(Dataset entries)
◆ ◆ ◆ ◆ ◆

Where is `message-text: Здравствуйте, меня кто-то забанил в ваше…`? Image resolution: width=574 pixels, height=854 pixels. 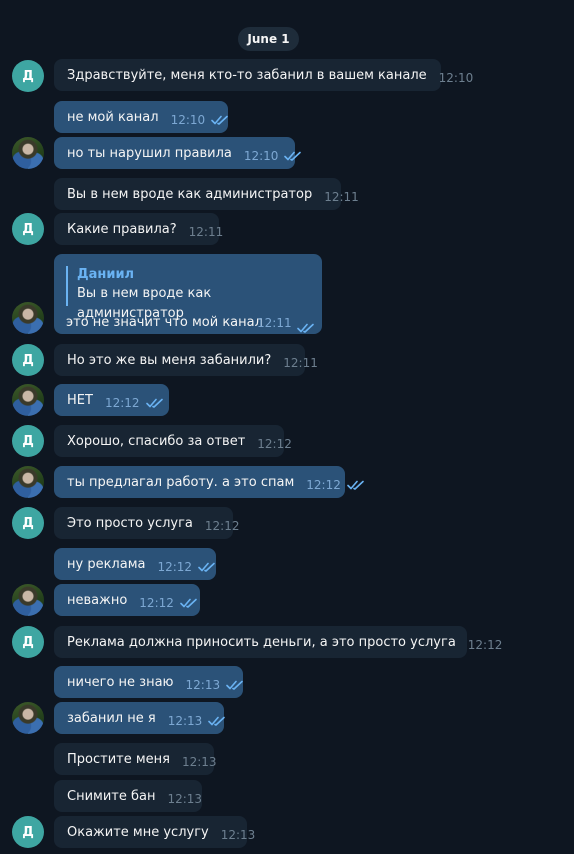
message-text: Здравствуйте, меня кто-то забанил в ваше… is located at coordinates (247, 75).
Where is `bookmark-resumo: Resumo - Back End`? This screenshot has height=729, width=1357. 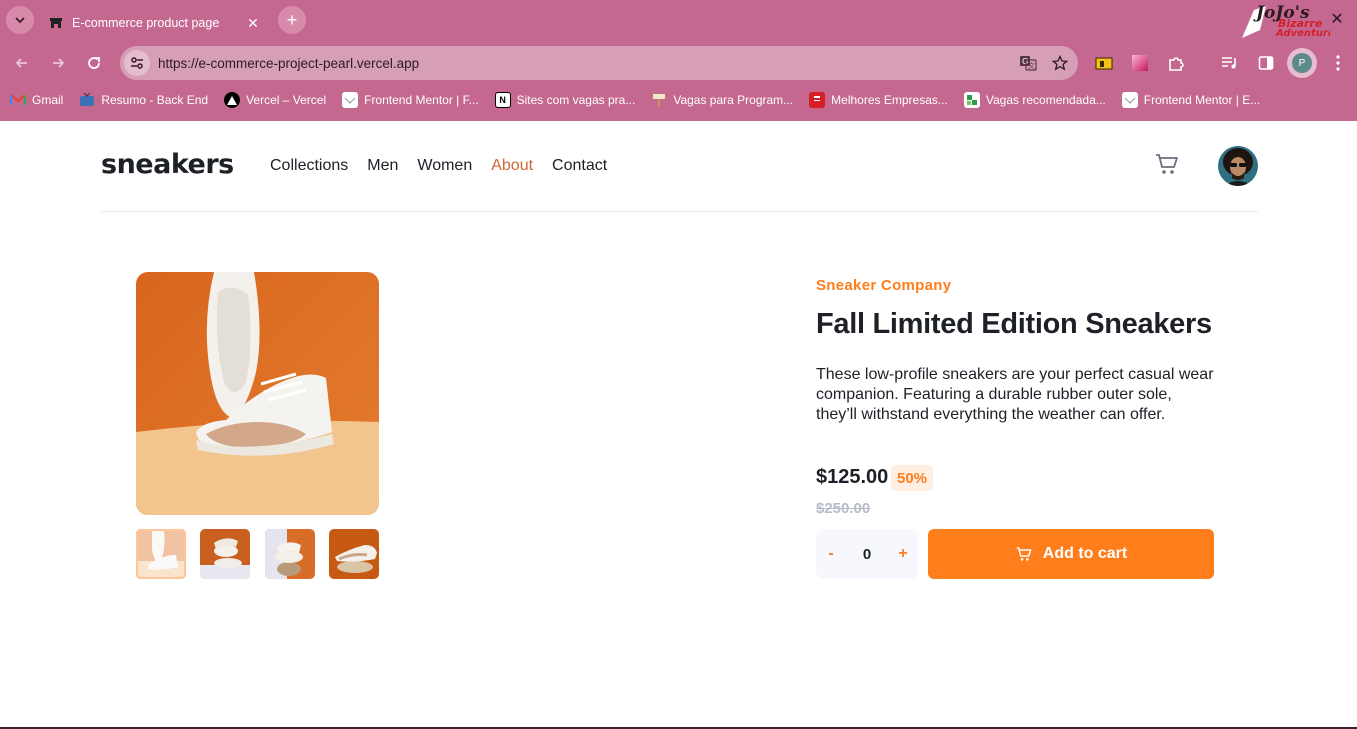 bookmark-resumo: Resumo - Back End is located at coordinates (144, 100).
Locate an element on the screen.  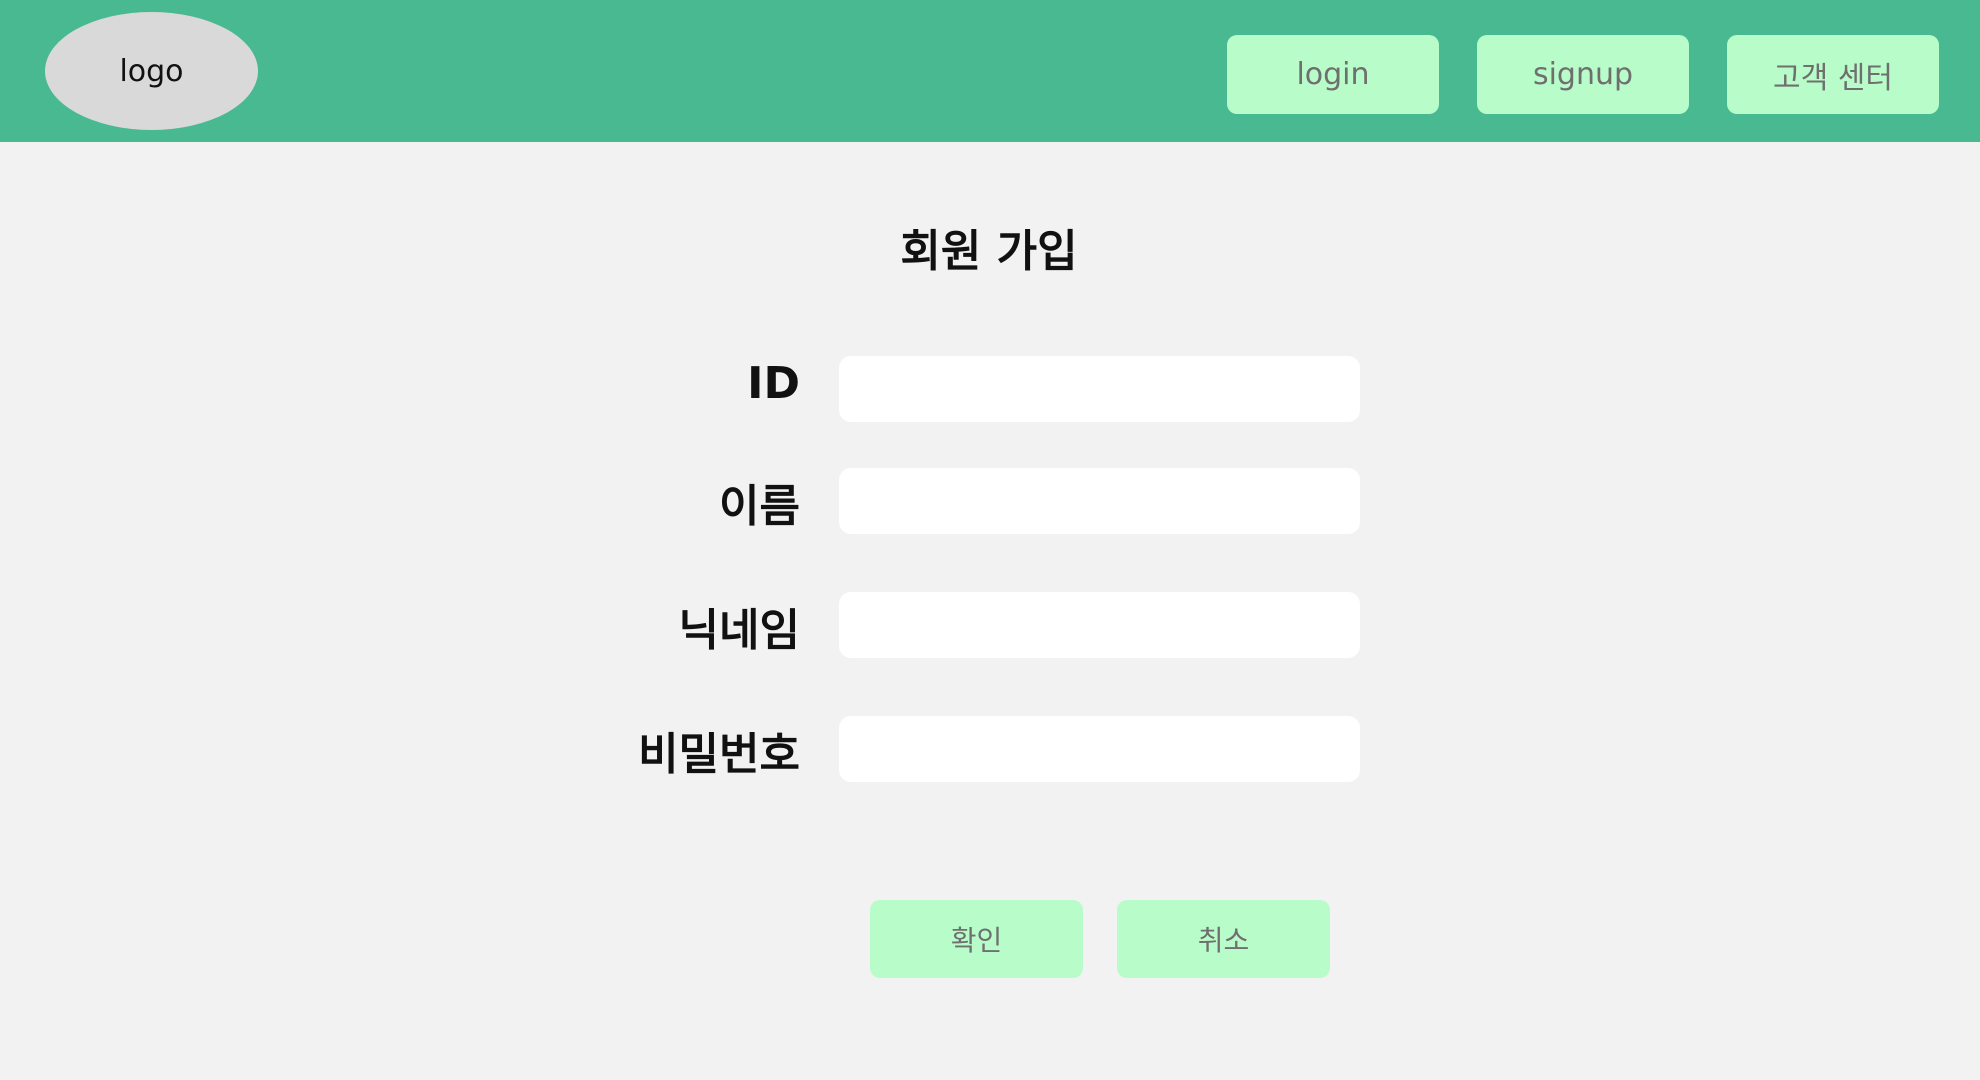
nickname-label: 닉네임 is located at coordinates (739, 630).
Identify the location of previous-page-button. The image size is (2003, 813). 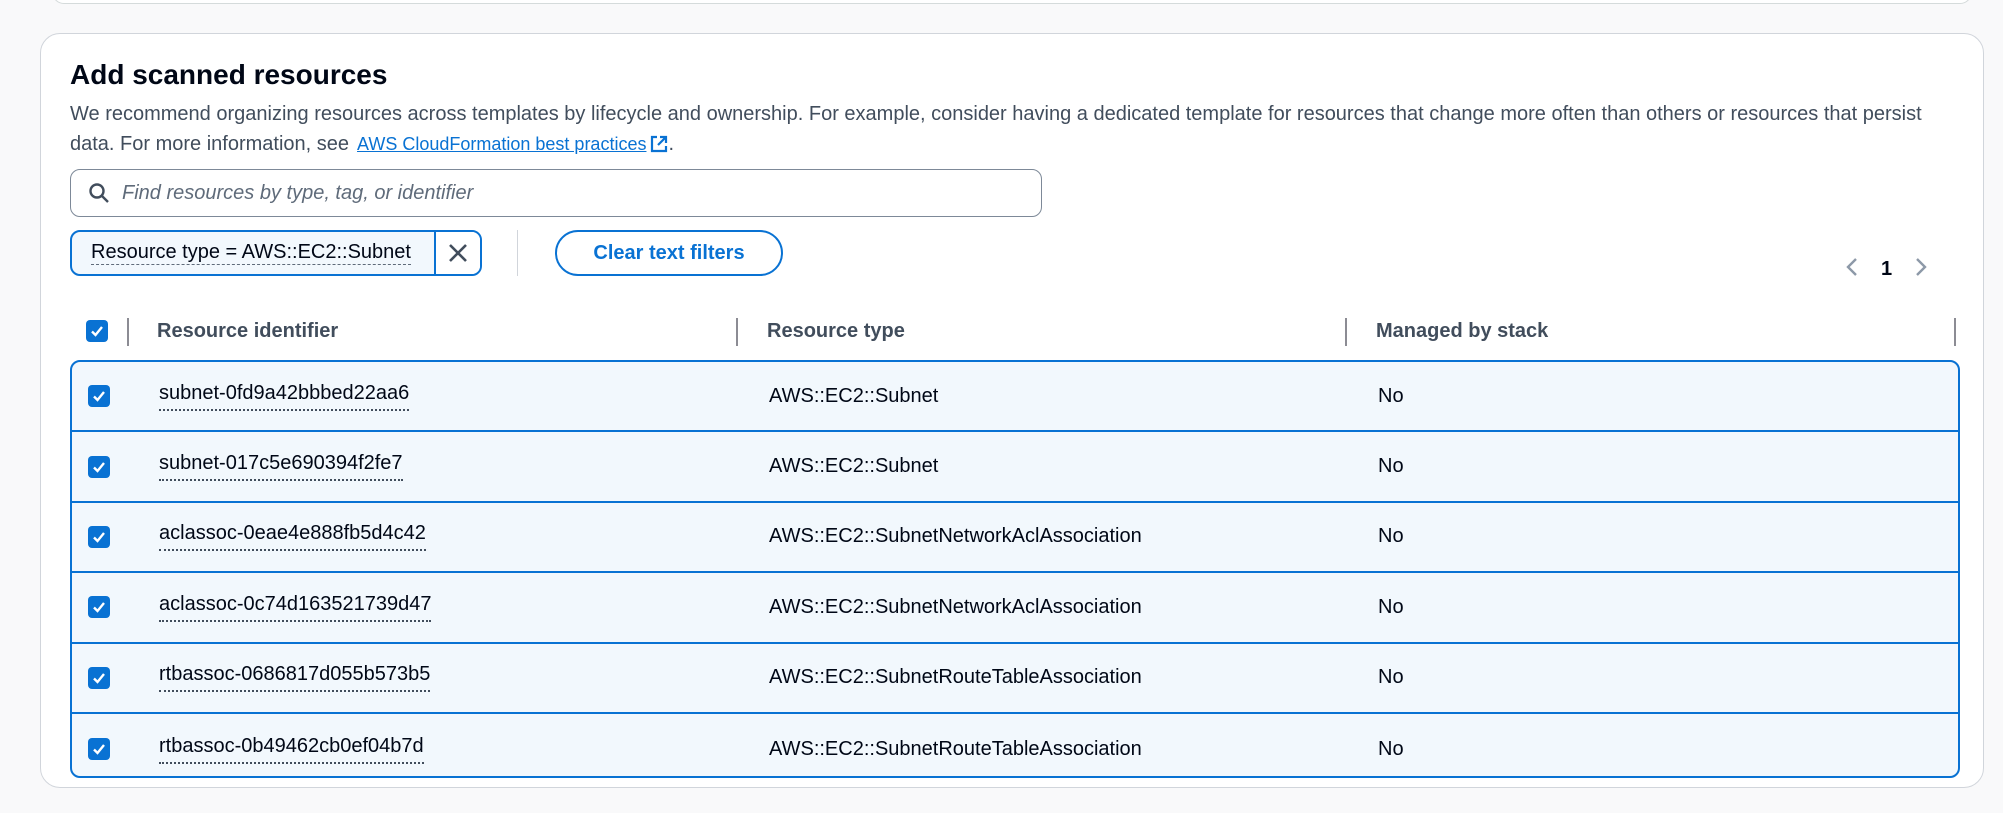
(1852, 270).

◆ ◆ ◆ ◆ ◆

Please write out the records from their start through the line that contains "message-text: Здравствуйте, меня кто-то забанил в ваше… is", leaving the pictures out.

Where is `message-text: Здравствуйте, меня кто-то забанил в ваше…`? Image resolution: width=574 pixels, height=854 pixels. 
message-text: Здравствуйте, меня кто-то забанил в ваше… is located at coordinates (247, 75).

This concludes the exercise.